All photos by Henry Huntington unless noted otherwise.
"As I go through my notes from the interviews, I notice that from the perspective of the elders we interviewed, the ecosystem around Savoonga currently appears to be thriving. Seabirds are abundant, walrus are healthy, and the hunting has been good so far this year. At the same time, sea ice is changing and new songbirds—species without Yup'ik names—are appearing on the island." --Henry Huntington
The convergence of a few opportunities led us to conduct our Local and Traditional Knowledge interview research in the St. Lawrence Island Yup'ik village of Savoonga several months ahead of schedule.
Much social science research in rural Alaska takes place in winter, when people are less likely to be busy and otherwise out on the land or sea. But when I spoke last December with Caleb Pungowiyi, a Yup'ik leader and researcher originally from Savoonga, we hatched a plan to go in July, when the seabirds would be present, in order to replicate some work he had done in the mid-1990s, counting seabirds on the island and interviewing elders. George Noongwook, who is in charge of the Savoonga part of the project, readily agreed.
Above: The Village of Savoonga. Right: BEST-BSIERP Program Manager Tom Van Pelt, Savoonga village elder George Noongwook, and Henry. (Caleb Huntington)
The plan grew from there. Tom Van Pelt from NPRB came to participate in the interviews and to assess murre and kittiwake population and breeding status on cliffs west of Savoonga, adding 2009 data to a series that David Irons and colleagues at the U.S. Fish and Wildlife Service have been compiling for many years.
Chad Jay (at left, with George Noongwook) of the U.S. Geological Survey, and principal investigator of the walrus component of the Bering Sea Project, came to talk about walrus, accompanied by his U.S. Forest Service colleague Bruce Marcot, who is helping to model the Pacific walrus population.
And if we were going to go in early July, the prospect of joining in Savoonga’s Fourth of July celebrations was too good to miss.
In the course of ten days, we had five days worth of interviews and presentations, numerous visits to the teeming murre and auklet colonies near the village, other excursions with George, and many hot dogs, foot races, and Eskimo dances on the Fourth.
As I go through my notes from the interviews, I notice that from the perspective of the elders we interviewed, the ecosystem around Savoonga currently appears to be thriving. Seabirds are abundant, walrus are healthy, and the hunting has been good so far this year.
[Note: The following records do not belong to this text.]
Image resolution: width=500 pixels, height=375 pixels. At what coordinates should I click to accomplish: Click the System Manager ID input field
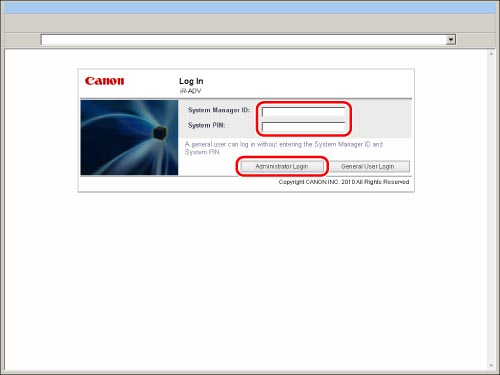point(303,112)
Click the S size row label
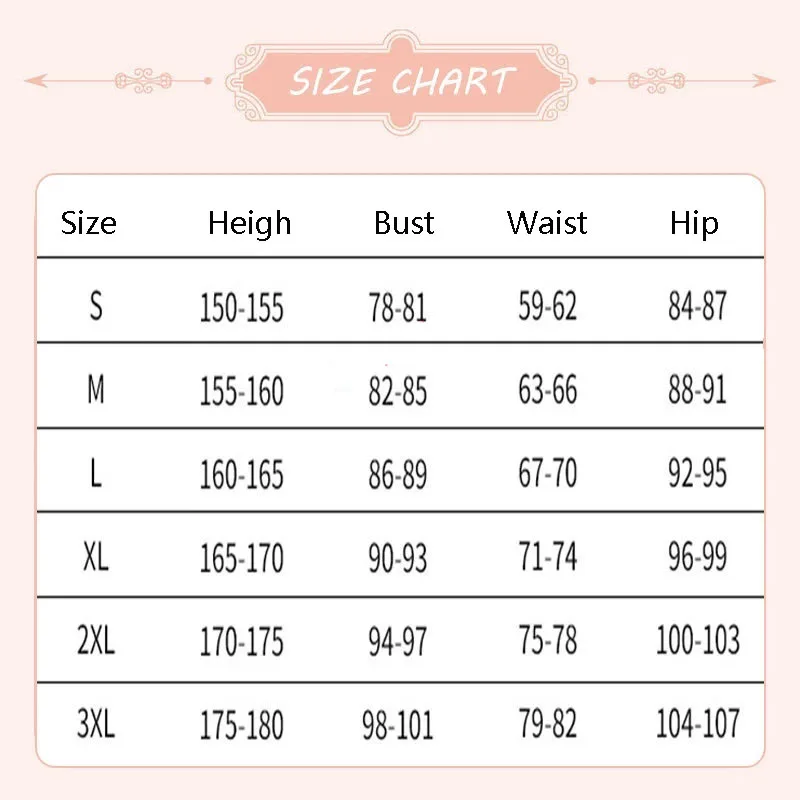The width and height of the screenshot is (800, 800). click(96, 307)
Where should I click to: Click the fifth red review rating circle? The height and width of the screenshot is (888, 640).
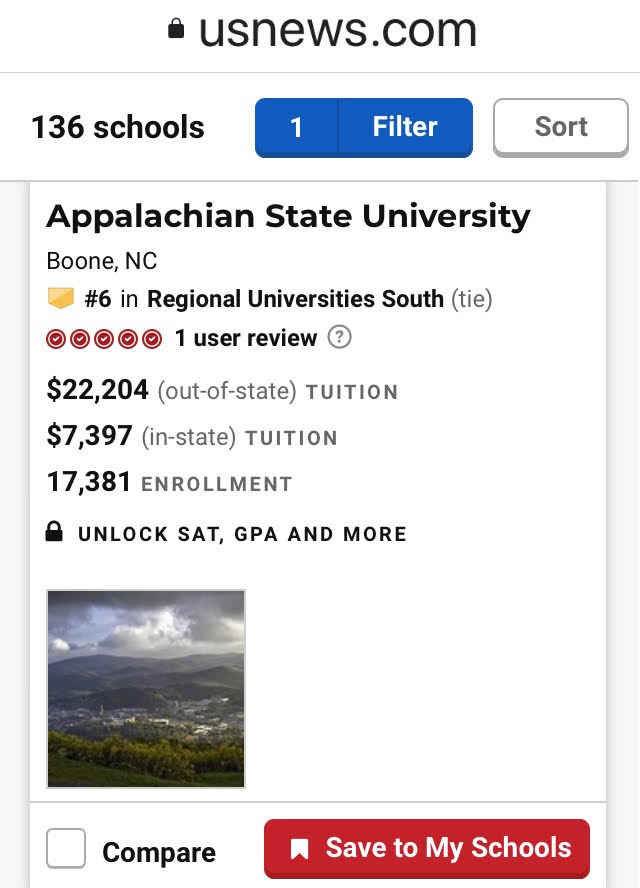[152, 339]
At the same time, sea ice is changing and new songbirds—species without Yupik names—are appearing on the island.
Right: Elders Morris Toolie, Sr., Caleb Pungowiyi, and Chester Noongwook conferring over coffee and a map of St. Lawrence Island. (Tom Van Pelt)
In addition to the observations about the ecology of the area, the information from our group interviews also makes clear the importance of hunter access to animals. In the spring of 2008, the ice retreated quickly and Savoonga hunters had little chance to hunt walrus.
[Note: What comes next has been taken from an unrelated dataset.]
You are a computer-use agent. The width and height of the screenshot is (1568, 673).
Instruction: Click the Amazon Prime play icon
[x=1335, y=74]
Even if the walrus are abundant and in good health, the hunters are out of luck if the walrus are out of reach. The physical conditions of the northern Bering Sea are just as important as the biological conditions. When we consider the potential impacts of environmental changes, this is an important point to keep in mind.
Right: Chester Noongwook, Henry Huntington, and George Noongwook discuss where conditions are changing on and around St. Lawrence Island. (Tom Van Pelt)
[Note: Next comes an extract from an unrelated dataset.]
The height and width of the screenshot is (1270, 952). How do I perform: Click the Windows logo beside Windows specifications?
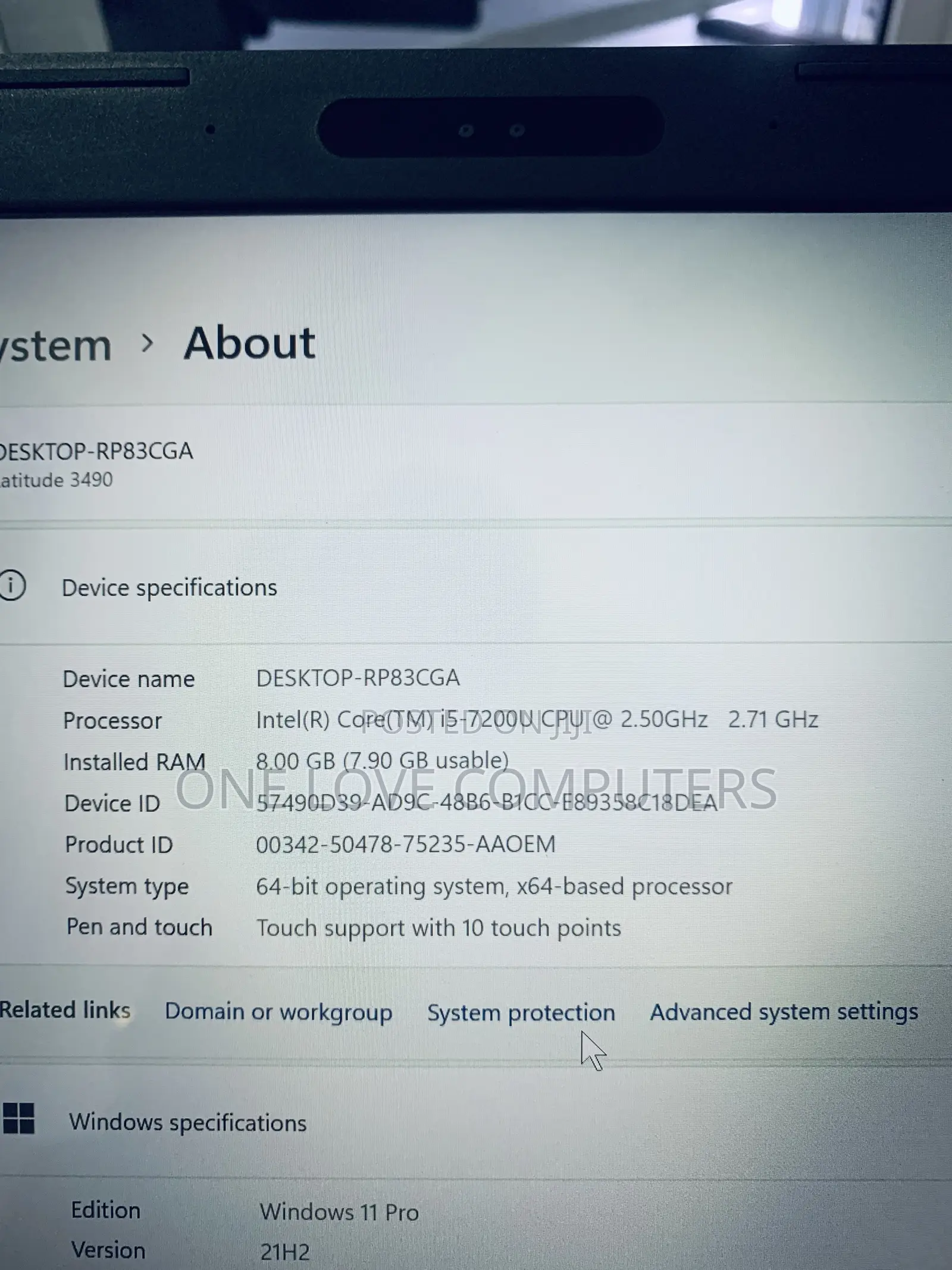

As for biology, the hunters pointed out that some seabird species experience occasional die-offs, though there seems to be little pattern or explanation to these events. Different species have die-offs in different years, so widespread ecological causes seem unlikely.
Bowhead whales appear to be migrating earlier in the spring. Spotted seals are less abundant at their haulouts, perhaps due to coastal erosion or ATV noise. There are many more swans and cranes than there used to be, whereas shorebirds are fewer.
What these and many more observations all mean, and how they will link into the integrated Bering Sea Project, is a good question, and one we will continue to explore with our Bering Sea project colleagues.
Right: Caleb Pungowiyi demonstrates auklet netting techniques at an old stone blind, St. Lawrence Island. Below: Auklets in flight above St. Lawrence Island.